3 Shielding with systemd #
systemd has native support for the cpuset controller since SUSE Linux Enterprise Real Time 15 SP4. Shielding the sensitive workload can be achieved with the proper configuration of respective units. This is only supported with cgroup unified hierarchy (v2) and hence the shielded vs. unshielded division copies the structure of typical systemd cgroup tree.
3.1 Setup of the shield #
The general idea is to have one cpuset for the main sensitive workload
and a complementary cpuset for the supporting tasks.

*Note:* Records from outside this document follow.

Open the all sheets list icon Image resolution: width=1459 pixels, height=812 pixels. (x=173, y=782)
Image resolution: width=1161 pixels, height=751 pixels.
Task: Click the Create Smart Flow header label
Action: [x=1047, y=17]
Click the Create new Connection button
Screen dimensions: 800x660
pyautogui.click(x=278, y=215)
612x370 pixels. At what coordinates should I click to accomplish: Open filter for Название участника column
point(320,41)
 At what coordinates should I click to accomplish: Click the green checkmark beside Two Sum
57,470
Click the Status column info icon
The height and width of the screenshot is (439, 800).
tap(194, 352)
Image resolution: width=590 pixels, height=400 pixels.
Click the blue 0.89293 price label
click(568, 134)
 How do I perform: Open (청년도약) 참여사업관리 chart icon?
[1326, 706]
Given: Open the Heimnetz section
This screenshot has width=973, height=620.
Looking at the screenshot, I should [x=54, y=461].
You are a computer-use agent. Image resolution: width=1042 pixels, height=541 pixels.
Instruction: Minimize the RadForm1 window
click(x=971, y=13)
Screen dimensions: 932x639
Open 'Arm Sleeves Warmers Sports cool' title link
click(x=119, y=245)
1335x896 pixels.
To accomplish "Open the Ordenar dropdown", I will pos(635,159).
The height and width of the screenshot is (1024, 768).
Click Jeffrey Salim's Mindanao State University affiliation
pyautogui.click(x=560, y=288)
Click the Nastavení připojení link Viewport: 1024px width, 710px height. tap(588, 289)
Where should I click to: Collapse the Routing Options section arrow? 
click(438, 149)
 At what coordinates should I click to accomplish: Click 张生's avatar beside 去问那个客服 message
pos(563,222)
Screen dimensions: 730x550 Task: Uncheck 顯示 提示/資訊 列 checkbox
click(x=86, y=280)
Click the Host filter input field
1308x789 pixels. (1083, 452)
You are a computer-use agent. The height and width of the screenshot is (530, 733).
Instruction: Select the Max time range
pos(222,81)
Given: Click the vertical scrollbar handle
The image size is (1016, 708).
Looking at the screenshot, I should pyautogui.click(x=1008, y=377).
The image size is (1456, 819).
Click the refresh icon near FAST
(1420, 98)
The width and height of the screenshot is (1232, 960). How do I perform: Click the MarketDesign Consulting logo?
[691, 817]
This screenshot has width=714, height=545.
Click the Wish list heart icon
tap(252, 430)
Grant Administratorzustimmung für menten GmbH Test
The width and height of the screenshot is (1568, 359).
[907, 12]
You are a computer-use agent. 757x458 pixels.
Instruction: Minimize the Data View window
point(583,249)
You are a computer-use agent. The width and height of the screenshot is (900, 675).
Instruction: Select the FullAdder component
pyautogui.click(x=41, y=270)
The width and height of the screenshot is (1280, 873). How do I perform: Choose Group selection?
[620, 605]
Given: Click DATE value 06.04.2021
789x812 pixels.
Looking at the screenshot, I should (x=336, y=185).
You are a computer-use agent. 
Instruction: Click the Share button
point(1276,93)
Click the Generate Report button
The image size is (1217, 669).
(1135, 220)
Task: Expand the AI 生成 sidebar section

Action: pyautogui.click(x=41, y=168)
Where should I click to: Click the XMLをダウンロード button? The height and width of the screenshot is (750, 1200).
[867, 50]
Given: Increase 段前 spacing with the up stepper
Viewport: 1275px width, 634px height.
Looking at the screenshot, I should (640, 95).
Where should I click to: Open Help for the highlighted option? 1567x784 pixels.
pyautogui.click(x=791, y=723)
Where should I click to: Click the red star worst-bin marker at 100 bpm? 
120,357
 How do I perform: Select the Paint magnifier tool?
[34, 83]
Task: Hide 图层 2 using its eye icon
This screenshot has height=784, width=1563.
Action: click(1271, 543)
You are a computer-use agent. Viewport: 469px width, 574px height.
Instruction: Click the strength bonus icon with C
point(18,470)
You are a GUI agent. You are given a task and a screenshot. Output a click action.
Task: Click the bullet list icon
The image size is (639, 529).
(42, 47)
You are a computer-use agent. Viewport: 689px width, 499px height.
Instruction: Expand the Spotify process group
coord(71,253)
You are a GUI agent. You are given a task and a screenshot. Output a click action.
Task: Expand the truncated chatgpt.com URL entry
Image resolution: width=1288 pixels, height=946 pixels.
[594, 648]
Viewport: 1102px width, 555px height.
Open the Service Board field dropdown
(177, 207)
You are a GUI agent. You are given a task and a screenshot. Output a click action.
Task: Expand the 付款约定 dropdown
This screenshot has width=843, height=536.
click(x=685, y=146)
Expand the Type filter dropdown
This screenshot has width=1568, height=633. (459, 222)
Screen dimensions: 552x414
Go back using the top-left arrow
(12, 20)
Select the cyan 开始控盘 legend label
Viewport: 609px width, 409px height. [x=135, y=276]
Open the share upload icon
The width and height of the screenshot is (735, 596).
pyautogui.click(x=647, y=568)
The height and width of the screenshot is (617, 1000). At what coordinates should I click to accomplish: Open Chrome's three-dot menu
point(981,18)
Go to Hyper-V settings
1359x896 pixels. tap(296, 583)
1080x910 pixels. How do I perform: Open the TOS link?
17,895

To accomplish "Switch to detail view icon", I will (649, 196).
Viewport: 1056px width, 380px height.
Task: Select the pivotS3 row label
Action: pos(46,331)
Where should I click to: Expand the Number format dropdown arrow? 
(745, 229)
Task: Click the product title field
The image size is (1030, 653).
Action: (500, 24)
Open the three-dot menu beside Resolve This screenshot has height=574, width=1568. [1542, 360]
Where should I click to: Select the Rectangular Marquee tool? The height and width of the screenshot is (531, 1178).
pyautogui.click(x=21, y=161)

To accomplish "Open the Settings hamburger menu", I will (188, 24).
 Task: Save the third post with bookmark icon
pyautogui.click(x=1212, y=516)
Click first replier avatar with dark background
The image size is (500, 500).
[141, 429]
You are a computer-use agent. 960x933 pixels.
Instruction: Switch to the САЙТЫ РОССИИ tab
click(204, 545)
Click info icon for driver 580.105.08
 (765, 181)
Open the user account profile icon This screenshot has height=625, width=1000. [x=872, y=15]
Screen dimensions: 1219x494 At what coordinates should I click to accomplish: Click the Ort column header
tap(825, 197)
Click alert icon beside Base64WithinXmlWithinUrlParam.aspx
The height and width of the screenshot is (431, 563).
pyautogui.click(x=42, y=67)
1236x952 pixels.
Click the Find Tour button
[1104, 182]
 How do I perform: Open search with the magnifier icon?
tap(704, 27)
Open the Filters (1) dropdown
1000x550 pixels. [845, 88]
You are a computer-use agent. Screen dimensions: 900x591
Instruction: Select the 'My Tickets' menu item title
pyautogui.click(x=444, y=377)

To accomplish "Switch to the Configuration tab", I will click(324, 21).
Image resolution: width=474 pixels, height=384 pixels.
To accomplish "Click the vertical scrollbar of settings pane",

Resources are distributed in the top-down fashion, so to ensure proper
allocation for the main workload we must take into consideration all the
top-level cgroups on the system.
systemd by default creates the following units:
init.scope
,
system.slice
,
user.slice
, and
machine.slice
.
We must configure all of these units not to stand in the way of our main workload. For instance with following drop-in file(s):
root #
cat /etc/systemd/system/init.scope.d/40-shielding.conf
[Scope]
AllowedCPUs=0-1
root #
cat /etc/systemd/system/system.slice.d/40-shielding.conf
[Slice]
AllowedCPUs=0-1
This way we constrain the supporting system workload just to the first two CPUs.
Finally, we create a dedicated slice for our sensitive workload with all the remaining system CPUs:
root #
cat /etc/systemd/system/workload.slice
[Slice]
AllowedCPUs=2-15
The setup can also be changed at runtime (for debugging reasons):
root #
systemctl set-property --runtime workload.slice AllowedCPUs=4-15root #
systemctl set-property --runtime init.scope AllowedCPUs=0-3root #
systemctl set-property --runtime system.slice AllowedCPUs=0-3
3.2 Running jobs in the shield #
When the workload.slice
is prepared according to the previous section, running the sensitive jobs is as simple as configuring their service into that slice.
root #
cat /etc/systemd/system/sensitive.service.d/40-shielding.conf
[Service]
Slice=workload.slice
Beware that the Slice=
directive only takes effect upon service (re)start.
Should not the sensitive job have a form of a service but an ad-hoc command, you may start it in a systemd scope:
root #
systemd-run --scope -p Slice=workload.slice command arg1 ...
Existing processes cannot be moved under the shield since that would involve process migration between cgroups which would cause distortion of the accounting state. But sensitive workload should start with their resources secured in advance anyway.